• Data in this exercise
********

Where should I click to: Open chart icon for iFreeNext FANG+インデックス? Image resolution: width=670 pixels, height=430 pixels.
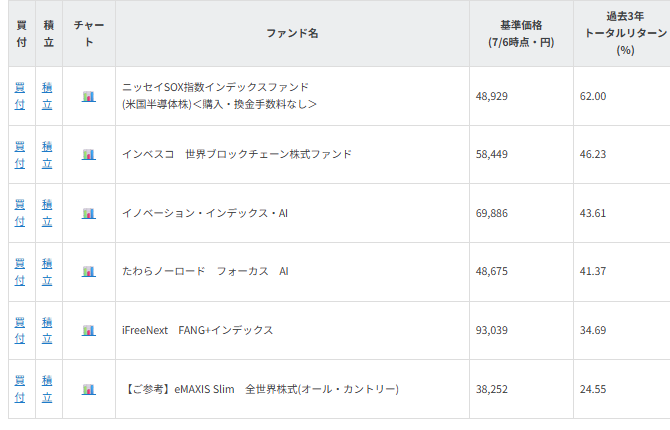89,330
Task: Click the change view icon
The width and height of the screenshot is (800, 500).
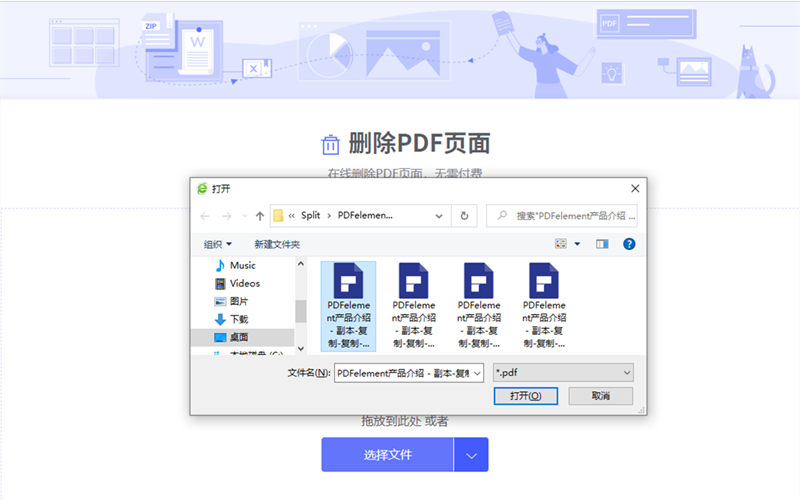Action: (561, 244)
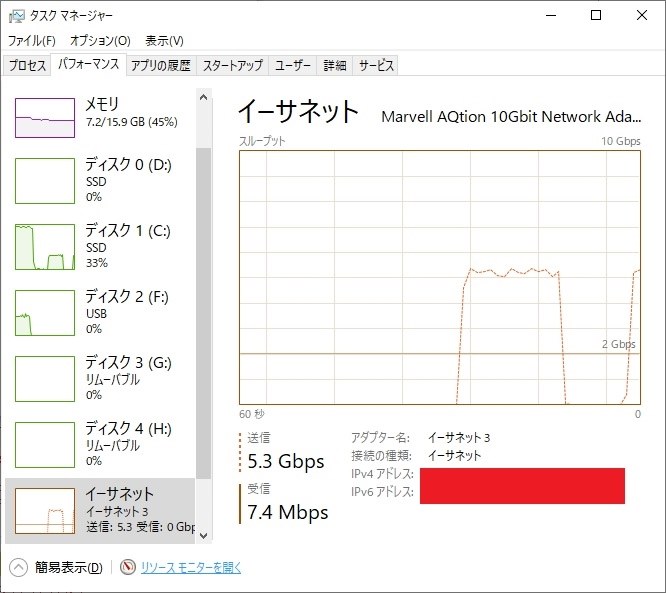Click the Resource Monitor icon

pyautogui.click(x=127, y=567)
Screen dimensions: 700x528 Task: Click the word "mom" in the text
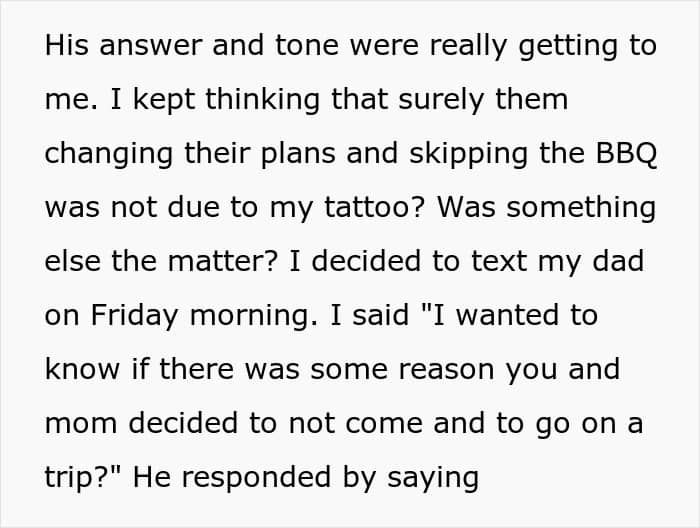point(81,425)
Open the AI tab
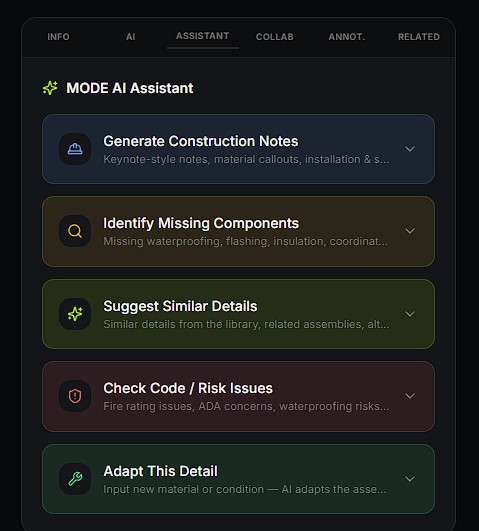 (130, 37)
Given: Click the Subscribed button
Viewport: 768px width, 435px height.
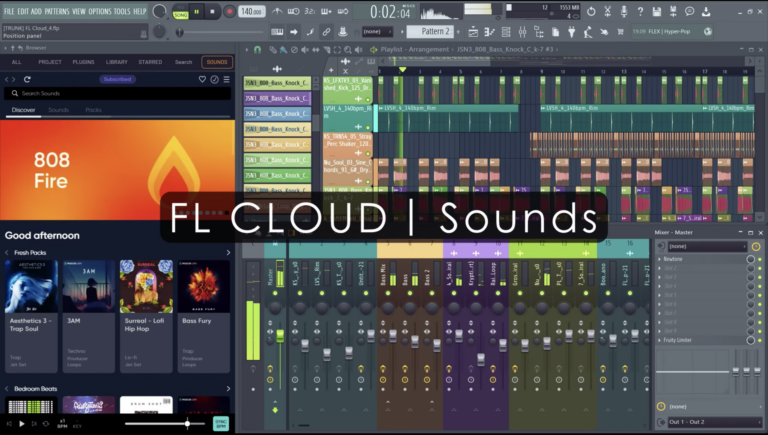Looking at the screenshot, I should [x=117, y=78].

********

• Work to be completed
This task calls for the lines from the line holding "Screen dimensions: 700x528" through the last line above, restated word for word with both ends included and the pictures dropped.

• Reply to the exercise
Screen dimensions: 700x528 Task: Click the word "mom" in the text
point(81,425)
Open the AI tab
 (130, 37)
Given: Click the Subscribed button
Viewport: 768px width, 435px height.
Looking at the screenshot, I should [x=117, y=78].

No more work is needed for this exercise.